Libmonster ID: U.S.-949
Author(s) of the publication: Alexei HERMAN

by Alexei HERMAN, Dr. Sc. (Geol. & Mineral.), Geological Institute, Russian Academy of Sciences

Our planet's climate has seen continuous changes in the course of geological history, with the most striking changes occurring in the arctic latitudes taking up a major part of Russia's territory. Back in the latter half of the Cretaceous (99.6 to 65.5 mln years ago) the arctic climate was starkly different from what we are having today. The plant and animal kingdoms were quite different, too.

PLANE TREES JUST 1,000 KM FROM THE POLE

The summertime Arctic is dazzling in its vestal beauty. This is the sun up in the clear cerulean skies for weeks on end, the pellucid streams flowing from firn basins, and the blue-green ice mounds and hillocks on rivers that never melt away in short cool summers... A long polar night descends on the Arctic in winter with snowdrifts and ice-bound seas. The subpolar regions of the Far North call up the image of numerous herds of reindeer*, swarms of biting mosquitos and stunted trees here and there**. In spring the arctic tundra plains are out in blossom producing seed during the short growing season so as to give birth to new life next year. Yet things were different in the dim and distant past.

The global climate of the earth of the Late Cretaceous was much warmer than it is today. There were small, if any, ice caps on the poles-at any rate, not so large as today.
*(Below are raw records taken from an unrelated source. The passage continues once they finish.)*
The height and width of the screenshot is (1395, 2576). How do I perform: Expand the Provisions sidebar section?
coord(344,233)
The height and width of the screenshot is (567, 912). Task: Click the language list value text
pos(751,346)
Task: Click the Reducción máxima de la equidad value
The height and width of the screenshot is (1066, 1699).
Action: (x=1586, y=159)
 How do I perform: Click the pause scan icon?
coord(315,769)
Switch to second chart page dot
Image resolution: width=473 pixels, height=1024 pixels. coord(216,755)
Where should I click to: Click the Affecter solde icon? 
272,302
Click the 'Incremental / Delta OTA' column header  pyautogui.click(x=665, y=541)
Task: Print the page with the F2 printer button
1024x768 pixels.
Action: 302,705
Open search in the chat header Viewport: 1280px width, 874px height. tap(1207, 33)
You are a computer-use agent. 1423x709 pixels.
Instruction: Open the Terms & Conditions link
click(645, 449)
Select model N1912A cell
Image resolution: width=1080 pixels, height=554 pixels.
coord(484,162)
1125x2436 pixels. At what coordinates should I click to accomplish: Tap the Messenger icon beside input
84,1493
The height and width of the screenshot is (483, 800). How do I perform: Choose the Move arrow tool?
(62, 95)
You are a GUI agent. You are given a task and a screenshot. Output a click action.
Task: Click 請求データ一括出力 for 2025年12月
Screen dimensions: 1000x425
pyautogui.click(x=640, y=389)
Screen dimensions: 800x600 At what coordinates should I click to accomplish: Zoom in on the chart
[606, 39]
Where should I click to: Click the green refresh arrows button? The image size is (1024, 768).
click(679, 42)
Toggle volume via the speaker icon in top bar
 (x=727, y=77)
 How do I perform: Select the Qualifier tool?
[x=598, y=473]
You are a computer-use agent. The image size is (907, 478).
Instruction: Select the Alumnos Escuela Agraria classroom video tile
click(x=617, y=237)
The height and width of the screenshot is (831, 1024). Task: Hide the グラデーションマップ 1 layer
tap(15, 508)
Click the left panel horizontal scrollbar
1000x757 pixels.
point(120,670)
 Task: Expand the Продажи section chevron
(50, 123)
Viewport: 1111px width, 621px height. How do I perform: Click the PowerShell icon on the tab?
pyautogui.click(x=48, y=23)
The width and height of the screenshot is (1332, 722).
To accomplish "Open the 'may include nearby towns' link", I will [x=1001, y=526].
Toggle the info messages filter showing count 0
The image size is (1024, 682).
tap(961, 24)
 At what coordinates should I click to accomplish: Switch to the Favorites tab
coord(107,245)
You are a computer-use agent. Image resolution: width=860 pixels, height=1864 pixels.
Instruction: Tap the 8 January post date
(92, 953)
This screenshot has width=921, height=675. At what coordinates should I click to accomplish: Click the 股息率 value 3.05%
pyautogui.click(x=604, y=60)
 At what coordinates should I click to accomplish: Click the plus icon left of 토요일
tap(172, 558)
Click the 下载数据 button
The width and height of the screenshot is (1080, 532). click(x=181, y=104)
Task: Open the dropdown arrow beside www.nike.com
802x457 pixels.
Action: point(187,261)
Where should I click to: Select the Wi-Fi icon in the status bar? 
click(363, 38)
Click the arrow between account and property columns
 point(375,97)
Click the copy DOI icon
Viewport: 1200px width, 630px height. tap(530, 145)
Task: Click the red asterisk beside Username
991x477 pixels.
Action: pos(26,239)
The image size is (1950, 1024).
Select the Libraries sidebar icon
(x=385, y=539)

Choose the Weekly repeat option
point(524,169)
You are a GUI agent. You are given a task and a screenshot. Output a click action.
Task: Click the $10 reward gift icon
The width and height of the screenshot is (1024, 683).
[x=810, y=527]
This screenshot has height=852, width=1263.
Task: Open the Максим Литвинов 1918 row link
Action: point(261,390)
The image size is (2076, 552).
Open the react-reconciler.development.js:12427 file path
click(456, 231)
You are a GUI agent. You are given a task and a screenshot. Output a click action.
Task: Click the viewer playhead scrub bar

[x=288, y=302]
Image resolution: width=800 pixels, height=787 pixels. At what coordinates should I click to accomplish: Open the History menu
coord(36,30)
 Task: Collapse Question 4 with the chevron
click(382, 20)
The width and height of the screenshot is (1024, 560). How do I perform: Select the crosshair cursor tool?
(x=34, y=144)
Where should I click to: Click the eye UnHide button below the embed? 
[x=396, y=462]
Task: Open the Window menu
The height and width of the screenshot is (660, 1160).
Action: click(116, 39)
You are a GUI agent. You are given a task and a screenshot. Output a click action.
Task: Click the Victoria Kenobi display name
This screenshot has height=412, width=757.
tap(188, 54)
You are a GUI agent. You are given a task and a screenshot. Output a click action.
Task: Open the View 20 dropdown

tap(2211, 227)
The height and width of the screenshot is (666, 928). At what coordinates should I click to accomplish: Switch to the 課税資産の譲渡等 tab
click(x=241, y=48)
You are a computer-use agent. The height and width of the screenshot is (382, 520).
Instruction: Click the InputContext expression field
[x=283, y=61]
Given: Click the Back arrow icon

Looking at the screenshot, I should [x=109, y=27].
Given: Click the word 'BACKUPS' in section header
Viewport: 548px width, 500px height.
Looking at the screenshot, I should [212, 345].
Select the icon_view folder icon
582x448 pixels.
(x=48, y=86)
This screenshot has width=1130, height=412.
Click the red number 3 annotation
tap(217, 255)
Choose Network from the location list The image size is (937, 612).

Thermophilic, heat-loving plants and animals traveled far into high latitudes of the Northern and Southern Hemispheres, and woods spread as far as the latitude of 85° N. That is the Arctic had what looks like a humid, warm temperature climate: the mean warm month temperatures (as calculated by the architecture of leaves of the then extant dicot plants) were in the +17 to +22°C range, and those of the coldest month-between -2 to +9°C, while the mean annual temperatures ranged from +7 to +14°C; the level of monthly precipitation during the growing season used to be within 100 - 160 mm.*** But most surprisingly, all that went hand in hand with the sharp seasonal fluctuations of solar insolation: even 100 mln years ago the inclination of the axis of


* See: A. Herman, "Paleobotany and Paleoclimates of the Earth: Reminiscing about the Future". Science in Russia, No. 1, 2006. - Ed.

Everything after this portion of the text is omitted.